The applicant hereby discloses in isolation each individual feature described herein and any combination of two or more such features, to the extent that such features or combinations are capable of being carried out based on the present specification as a whole in the light of the common general knowledge of a person skilled in the art, irrespective of whether such features or combinations of features solve any problems disclosed herein.
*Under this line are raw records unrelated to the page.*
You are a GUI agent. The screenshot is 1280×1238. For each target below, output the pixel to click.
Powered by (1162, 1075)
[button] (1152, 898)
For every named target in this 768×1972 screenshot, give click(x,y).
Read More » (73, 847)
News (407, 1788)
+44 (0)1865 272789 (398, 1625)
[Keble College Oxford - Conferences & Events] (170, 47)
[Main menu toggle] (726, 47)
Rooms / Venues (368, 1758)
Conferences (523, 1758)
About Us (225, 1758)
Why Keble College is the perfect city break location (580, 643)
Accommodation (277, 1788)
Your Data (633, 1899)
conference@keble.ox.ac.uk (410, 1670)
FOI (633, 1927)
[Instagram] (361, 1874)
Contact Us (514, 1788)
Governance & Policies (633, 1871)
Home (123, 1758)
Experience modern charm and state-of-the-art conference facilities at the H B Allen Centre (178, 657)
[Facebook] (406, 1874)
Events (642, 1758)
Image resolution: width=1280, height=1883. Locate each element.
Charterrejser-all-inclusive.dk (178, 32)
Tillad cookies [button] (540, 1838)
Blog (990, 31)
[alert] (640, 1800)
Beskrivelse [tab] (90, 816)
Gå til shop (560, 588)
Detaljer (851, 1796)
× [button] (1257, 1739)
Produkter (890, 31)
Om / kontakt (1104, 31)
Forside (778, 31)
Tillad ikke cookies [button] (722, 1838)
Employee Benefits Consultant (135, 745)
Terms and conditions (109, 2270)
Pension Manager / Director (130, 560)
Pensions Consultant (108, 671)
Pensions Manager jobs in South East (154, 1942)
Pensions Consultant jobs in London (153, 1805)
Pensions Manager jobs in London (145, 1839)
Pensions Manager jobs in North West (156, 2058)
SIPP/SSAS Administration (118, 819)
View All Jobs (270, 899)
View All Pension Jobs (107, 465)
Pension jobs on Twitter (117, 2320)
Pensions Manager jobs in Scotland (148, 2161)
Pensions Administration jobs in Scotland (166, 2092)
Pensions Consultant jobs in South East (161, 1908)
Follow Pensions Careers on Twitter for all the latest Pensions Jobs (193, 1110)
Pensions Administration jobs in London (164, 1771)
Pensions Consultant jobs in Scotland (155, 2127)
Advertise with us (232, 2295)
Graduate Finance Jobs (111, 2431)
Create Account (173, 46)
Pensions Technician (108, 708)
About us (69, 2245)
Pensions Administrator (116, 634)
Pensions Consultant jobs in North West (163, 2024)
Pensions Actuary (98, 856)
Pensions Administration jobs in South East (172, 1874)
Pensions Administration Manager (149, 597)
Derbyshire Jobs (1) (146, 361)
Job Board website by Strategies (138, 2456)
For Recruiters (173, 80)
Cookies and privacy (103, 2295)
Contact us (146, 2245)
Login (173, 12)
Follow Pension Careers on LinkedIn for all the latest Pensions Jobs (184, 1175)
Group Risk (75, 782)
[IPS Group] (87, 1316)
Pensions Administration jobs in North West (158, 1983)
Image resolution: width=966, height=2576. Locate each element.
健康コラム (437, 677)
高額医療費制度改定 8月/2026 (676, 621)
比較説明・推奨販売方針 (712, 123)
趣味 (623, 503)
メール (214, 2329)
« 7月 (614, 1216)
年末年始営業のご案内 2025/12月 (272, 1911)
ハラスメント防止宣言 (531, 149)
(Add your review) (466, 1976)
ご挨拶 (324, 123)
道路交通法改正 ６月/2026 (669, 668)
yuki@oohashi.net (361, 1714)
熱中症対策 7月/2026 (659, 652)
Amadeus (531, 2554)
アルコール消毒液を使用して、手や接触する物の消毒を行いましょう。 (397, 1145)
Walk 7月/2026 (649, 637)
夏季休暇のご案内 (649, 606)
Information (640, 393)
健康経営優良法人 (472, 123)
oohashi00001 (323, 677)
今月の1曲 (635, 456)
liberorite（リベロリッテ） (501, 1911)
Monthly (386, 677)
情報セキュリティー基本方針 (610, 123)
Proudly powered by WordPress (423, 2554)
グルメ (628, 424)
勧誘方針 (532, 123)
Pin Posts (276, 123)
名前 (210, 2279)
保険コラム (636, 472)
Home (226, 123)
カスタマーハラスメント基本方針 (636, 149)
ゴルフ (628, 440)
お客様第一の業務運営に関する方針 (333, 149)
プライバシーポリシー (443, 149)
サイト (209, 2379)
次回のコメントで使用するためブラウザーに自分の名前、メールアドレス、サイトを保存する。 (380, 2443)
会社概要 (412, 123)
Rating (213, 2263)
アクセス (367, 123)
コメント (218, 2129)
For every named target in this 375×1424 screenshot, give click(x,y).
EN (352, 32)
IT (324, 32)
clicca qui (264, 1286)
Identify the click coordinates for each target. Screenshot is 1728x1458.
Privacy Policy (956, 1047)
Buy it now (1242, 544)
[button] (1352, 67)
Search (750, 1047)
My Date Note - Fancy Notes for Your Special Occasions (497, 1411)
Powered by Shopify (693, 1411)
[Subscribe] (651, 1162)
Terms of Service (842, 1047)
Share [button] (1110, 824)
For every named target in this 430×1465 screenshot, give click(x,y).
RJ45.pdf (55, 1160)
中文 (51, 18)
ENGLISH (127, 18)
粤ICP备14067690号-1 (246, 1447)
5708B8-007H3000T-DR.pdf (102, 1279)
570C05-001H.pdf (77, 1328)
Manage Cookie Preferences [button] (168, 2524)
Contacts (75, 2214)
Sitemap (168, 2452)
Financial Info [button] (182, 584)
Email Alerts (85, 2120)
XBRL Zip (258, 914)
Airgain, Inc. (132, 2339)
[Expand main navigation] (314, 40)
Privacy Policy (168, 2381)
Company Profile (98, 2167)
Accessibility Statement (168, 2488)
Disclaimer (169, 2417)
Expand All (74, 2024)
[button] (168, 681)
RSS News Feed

In view of the foregoing description it will be evident to a person skilled in the art that various modifications may be made within the scope of the invention.

Claims

1. A computer-implemented method for deriving a hardware representation of a fixed logic circuit for performing division of an input x by a divisor selectable from a plurality of divisors, where x is an m-bit integer, the method comprising:

normalising each of the plurality of divisors to form a plurality of multipliers;

forming a summation array arranged to multiply the input x by any one of the plurality of multipliers;

truncating the summation array by discarding all columns less significant than the kth column of the summation array below the position of a binary point, where k=[log2m];

determining a corrective constant in dependence on the maximum sum of the partial products discarded from the summation array for at least one of the multipliers; and

generating a hardware representation of a fixed logic circuit implementing the truncated summation array including the corrective constant.

2. The method of claim 1, further comprising further truncating the summation array by discarding the τ least significant rows of the finite summation array remaining after the truncation of the summation array at the kth column, where τ=2k−m.

3. The method of claim 1, wherein the normalising is performed such that each of the plurality of multipliers lies in the range [1,2) when expressed in decimal format.

4. The method of claim 3, wherein the normalising comprises forming each of the plurality of multipliers as 2i divided by the respective divisor, where i is selected such that the multiplier is in the range [1,2) when expressed in decimal format.

5. The method of claim 4, further comprising encoding each multiplier by storing i and a predetermined number of bits of the multiplier immediately after its binary point.

6. The method of claim 5, wherein the predetermined number of bits is m+[log2m]−1 bits.

7. The method of claim 1, wherein the truncated summation array includes fewer than m+[log2m]−1 rows.

8. The method of claim 1, wherein the determining the corrective constant comprises using as the corrective constant the largest maximum sum of the partial products discarded from the summation array calculated for the at least one of the plurality of multipliers.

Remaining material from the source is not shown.